DATA SUPPLIED:
---+---
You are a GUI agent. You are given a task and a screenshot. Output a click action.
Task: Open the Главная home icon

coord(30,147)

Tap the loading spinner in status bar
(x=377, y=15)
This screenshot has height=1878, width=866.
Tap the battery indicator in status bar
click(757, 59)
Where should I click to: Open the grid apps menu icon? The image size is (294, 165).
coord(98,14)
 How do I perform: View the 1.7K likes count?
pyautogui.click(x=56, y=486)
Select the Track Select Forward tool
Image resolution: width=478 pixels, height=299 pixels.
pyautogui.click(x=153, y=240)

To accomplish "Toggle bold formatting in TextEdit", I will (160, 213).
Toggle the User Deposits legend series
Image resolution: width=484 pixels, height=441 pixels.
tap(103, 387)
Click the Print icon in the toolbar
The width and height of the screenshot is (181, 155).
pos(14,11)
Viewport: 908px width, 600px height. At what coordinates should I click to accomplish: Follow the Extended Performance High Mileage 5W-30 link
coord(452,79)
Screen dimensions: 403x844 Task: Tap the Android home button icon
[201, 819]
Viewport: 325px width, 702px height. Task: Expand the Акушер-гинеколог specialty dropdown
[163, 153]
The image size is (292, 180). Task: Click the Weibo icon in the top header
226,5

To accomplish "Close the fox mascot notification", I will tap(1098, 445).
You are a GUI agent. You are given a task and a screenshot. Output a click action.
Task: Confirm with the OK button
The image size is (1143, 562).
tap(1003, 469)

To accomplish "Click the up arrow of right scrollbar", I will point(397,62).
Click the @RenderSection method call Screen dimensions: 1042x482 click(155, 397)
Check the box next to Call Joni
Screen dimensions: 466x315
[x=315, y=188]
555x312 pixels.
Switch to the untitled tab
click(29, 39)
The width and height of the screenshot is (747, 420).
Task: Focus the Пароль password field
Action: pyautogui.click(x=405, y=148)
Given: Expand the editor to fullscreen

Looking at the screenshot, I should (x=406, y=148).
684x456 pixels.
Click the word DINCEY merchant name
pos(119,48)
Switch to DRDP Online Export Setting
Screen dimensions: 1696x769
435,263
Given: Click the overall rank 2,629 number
---+---
PROBLEM TO SOLVE: Whole listing, every line: reproduce it exactly.

ANSWER TO THIS TASK:
You are a GUI agent. You are given a task and a screenshot. Output a click action.
Task: Open the Главная home icon

coord(30,147)

Tap the loading spinner in status bar
(x=377, y=15)
This screenshot has height=1878, width=866.
Tap the battery indicator in status bar
click(757, 59)
Where should I click to: Open the grid apps menu icon? The image size is (294, 165).
coord(98,14)
 How do I perform: View the 1.7K likes count?
pyautogui.click(x=56, y=486)
Select the Track Select Forward tool
Image resolution: width=478 pixels, height=299 pixels.
pyautogui.click(x=153, y=240)

To accomplish "Toggle bold formatting in TextEdit", I will (160, 213).
Toggle the User Deposits legend series
Image resolution: width=484 pixels, height=441 pixels.
tap(103, 387)
Click the Print icon in the toolbar
The width and height of the screenshot is (181, 155).
pos(14,11)
Viewport: 908px width, 600px height. At what coordinates should I click to accomplish: Follow the Extended Performance High Mileage 5W-30 link
coord(452,79)
Screen dimensions: 403x844 Task: Tap the Android home button icon
[201, 819]
Viewport: 325px width, 702px height. Task: Expand the Акушер-гинеколог specialty dropdown
[163, 153]
The image size is (292, 180). Task: Click the Weibo icon in the top header
226,5

To accomplish "Close the fox mascot notification", I will tap(1098, 445).
You are a GUI agent. You are given a task and a screenshot. Output a click action.
Task: Confirm with the OK button
The image size is (1143, 562).
tap(1003, 469)

To accomplish "Click the up arrow of right scrollbar", I will point(397,62).
Click the @RenderSection method call Screen dimensions: 1042x482 click(155, 397)
Check the box next to Call Joni
Screen dimensions: 466x315
[x=315, y=188]
555x312 pixels.
Switch to the untitled tab
click(29, 39)
The width and height of the screenshot is (747, 420).
Task: Focus the Пароль password field
Action: pyautogui.click(x=405, y=148)
Given: Expand the editor to fullscreen

Looking at the screenshot, I should (x=406, y=148).
684x456 pixels.
Click the word DINCEY merchant name
pos(119,48)
Switch to DRDP Online Export Setting
Screen dimensions: 1696x769
435,263
Given: Click the overall rank 2,629 number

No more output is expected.